:: SOURCE DOCUMENT ::
Pursue impact, not just reforms, World Bank tells Nigeria, others
Nigeria, as the biggest Economy in Sub-Saharan Africa, alongside others, have continued to improve their business climates, but needs to do more, the World Bank Group has said.
Specifically, the global institution advised that while reform efforts continued in many countries, much needs to be done on performance and ensuring the impact of the reforms.
In its Doing Business 2020, four of the most improved countries came from the Middle East and North Africa, while Nigeria joined others in the top 10, representing sub-Saharan Africa.
Nigeria’s efforts paid off, when it moved 15 places to 131 position in world rankings, just as the Presidential Enabling Business Environment Council (PEBEC) said it has recorded 140 reforms in three years.But the World Bank report noted that the pace of reforms in sub-Saharan Africa has slowed, and the region now lags other parts of the world in terms of reforms’ impact and implementation.
:::
:: INFORMATION SUPPLIED ::
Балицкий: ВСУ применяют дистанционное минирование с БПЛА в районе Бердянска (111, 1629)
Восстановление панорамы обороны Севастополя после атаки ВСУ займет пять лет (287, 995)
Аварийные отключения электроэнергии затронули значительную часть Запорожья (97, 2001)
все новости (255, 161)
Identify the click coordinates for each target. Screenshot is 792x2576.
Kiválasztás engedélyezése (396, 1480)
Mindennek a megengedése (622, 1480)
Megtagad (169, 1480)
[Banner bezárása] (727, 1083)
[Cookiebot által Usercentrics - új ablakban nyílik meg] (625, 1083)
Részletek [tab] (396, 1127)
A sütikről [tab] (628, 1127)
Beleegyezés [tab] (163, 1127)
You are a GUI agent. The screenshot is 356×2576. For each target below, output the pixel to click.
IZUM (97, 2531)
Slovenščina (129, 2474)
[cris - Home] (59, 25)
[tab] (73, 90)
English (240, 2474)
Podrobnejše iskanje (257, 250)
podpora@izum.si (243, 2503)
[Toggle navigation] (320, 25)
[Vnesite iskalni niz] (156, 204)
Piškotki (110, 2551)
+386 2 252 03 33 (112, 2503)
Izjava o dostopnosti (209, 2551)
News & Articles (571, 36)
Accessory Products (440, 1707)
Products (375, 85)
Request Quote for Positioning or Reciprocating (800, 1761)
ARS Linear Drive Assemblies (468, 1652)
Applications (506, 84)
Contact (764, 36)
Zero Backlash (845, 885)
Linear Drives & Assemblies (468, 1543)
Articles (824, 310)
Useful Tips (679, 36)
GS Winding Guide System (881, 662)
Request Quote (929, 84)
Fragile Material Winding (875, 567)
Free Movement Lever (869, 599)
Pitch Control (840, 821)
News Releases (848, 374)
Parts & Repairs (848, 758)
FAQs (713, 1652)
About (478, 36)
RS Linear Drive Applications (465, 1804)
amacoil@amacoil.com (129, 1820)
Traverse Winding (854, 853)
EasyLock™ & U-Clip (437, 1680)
:::
WORK TASK A.
In the news article on the World Bank's advice to Nigeria above, list every number that appears below the headline, whether written in figures or in words, except the year in the report's title. Say briefly what each one counts.
WORK TASK B.
Extend the news article on the World Bank's advice to Nigeria, picking up after its final sentence about sub-Saharan Africa lagging in the impact and implementation of reforms.

ANSWER AREA A.
- four: the most improved countries that came from the Middle East and North Africa
- 10: the top 10 that Nigeria joined, representing sub-Saharan Africa
- 15: the number of places Nigeria moved in the world rankings
- 131: the position Nigeria moved to in the world rankings
- 140: the reforms PEBEC said it has recorded
- three: the years over which PEBEC recorded those reforms

ANSWER AREA B.
Economies of the region enacted 73 reforms, down from a record high of 108, and the number of countries implementing at least one reform fell to 31 from 40.Only two sub-Saharan African economies rank in the top 50 on the ease of doing business rankings, while most of the bottom 20 economies in the rankings are from the region.
The bank said that governments of 115 economies around the world launched 294 reforms over the past year to make doing business easier for their domestic private sector, paving the way for more jobs, expanded commercial activity, and higher incomes for many.“Governments can foster market-oriented development and broad-based growth by creating rules that help businesses launch, hire, and expand.
“Removing barriers facing entrepreneurs generates better jobs, more tax revenues, and higher incomes, all of which are necessary to reduce poverty and raise living standards,” World Bank Group President, David Malpass, said.The latest edition of the study, he noted, documents reforms implemented in 10 areas of business activity in 190 economies over a 12-month period ending May 1, 2019.He noted that business-friendly environments are associated with lower levels of poverty, and improved regulatory efficiency can stimulate entrepreneurship, startups, innovation, access to credit, and investment.
The study is the 17th in an annual series that evaluates regulations enhancing or constraining business activity for small and medium-size enterprises.
The 10 economies where business climates improved the most were Saudi Arabia, Jordan, Togo, Bahrain, Tajikistan, Pakistan, Kuwait, China, India, and Nigeria.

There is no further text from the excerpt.